It took just three pitches, the final one a 96-mile-per-hour fastball that he had waited 2 hours 11 minutes to throw.
Jonathan Papelbon had been up and down and up and down and back up again, a feat that seemed incredible, even as he started to warm up for the third and final time. Then he got on the mound, facing Alex Rodriguez, the hitter who had taken him out of the park for a winning solo home run in the ninth inning last June.
This was just as dramatic. But Rodriguez wasn't the winner, his three-pitch strikeout ending on that fastball to close out an eighth-inning threat. When Papelbon closed out with a 1-2-3 ninth, the Sox had a 4-3 win.
"It was," Jason Varitek said, stopping to smile, "pretty amazing. Because he got hot for the third time, to go out there with that kind of stuff still . . . He accepted a lot for this team. To be able to go out there and do that showed a lot for his teammates and everybody else."
With two out and two men on in the eighth, Melky Cabrera on second base and Bobby Abreu on first, Papelbon was brought in to face Rodriguez. It was, already, the perfect situation for the closer, the one he thrives on, the reason he wanted to close games in the first place. Then the rains came.
The game was delayed for almost an hour before it appeared there might be a window. The grounds crew removed the tarp from the field. Papelbon started throwing in the bullpen. One pitch from his warm-up being complete, the call came into the bullpen. Rains were coming again.

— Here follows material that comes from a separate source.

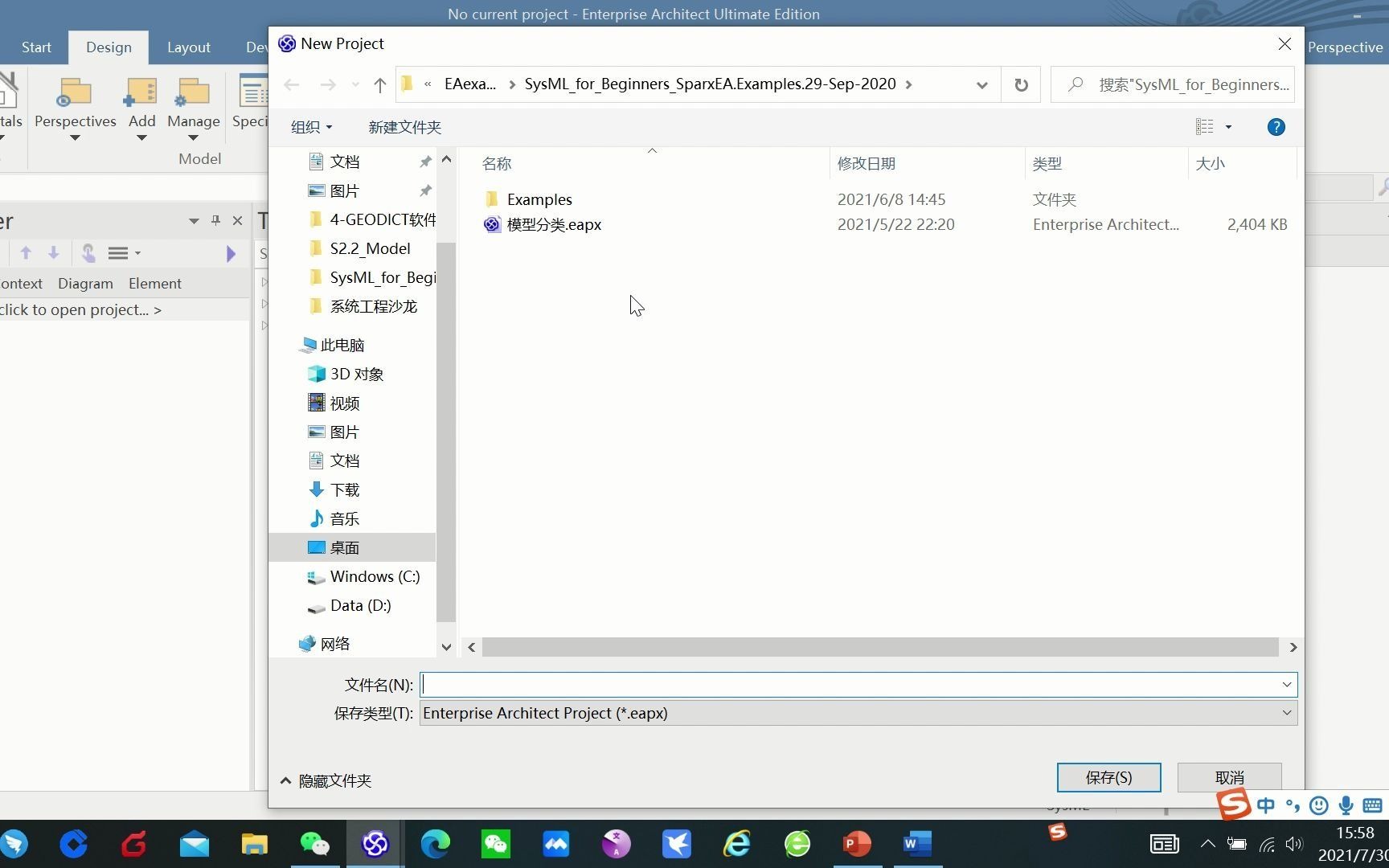Screen dimensions: 1389x868
Task: Click the volume icon in system tray
Action: coord(1294,844)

It took another hour, and a lot of cycles on the stationary bike, before Papelbon came back out. This time there were no recalls. It was just Papelbon vs. A-Rod, with the game on the line. Sure, he also came back out for the ninth, striking out Jason Giambi (95-m.p.h. fastball) and Jorge Posada (96) swinging, and getting a grounder to second base from Robinson Cano to end it, but the A-Rod confrontation was the ballgame.
"I definitely had to stay in my right mind-set the entire time, the entire rain delay, for both of them," Papelbon said. "I think that was the biggest test for me of the day, not going out there and locating pitches, it was staying in the moment and keeping my brain and focus on being in the game.

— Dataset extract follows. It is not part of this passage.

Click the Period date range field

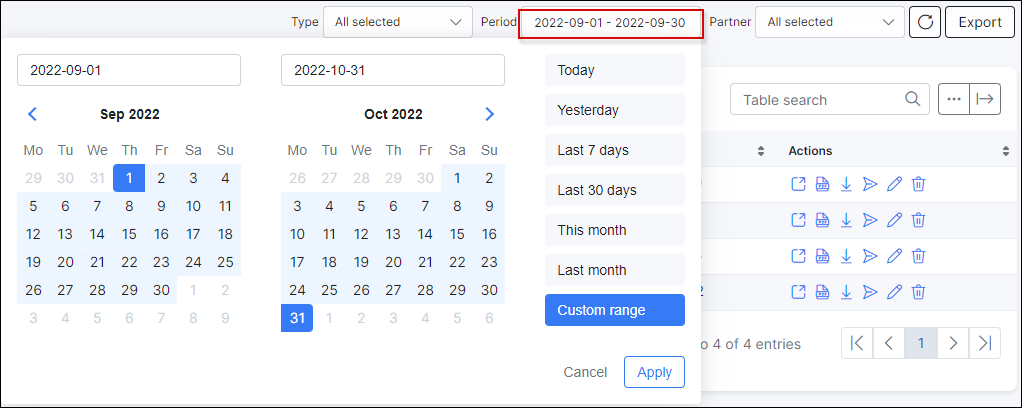tap(611, 23)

"I just really stayed there the entire game. I never got out of my element or my game intensity. I always felt like I was still on the bench and still in the game."
He labored a bit more in the ninth, Posada forcing eight pitches, and Cano 10. So, after 26 pitches and three warm-up sessions, Papelbon will get a day off today, no matter what happens. Maybe even tomorrow in Cleveland.
It also has earned him even more respect.
"His stuff was phenomenal," manager Terry Francona said. "I'm not sure what's better, his arm or his heart. It was pretty impressive."
Francona had spoken to Papelbon during the delays, monitoring him, reminding him that baseball has a long season. But assistant trainer Mike Reinold said that the delays wouldn't put the pitcher at risk, if he felt good, and it was hard to imagine that Papelbon would ever voluntarily take himself out of such a situation. And he didn't this time.
He said to himself, he recalled later, "This is the ballgame right here," when standing on the mound to face Rodriguez. He knew his team had put him in a position to lock down a win over the Yankees. And that was a spot he was not going to shy away from. It was his moment, and his moment to come through.
"If you were to ask me who I could face every time I come in to get a save, it would be 3-4-5," Papelbon said. "That's why I play this game, to go out there and beat the best."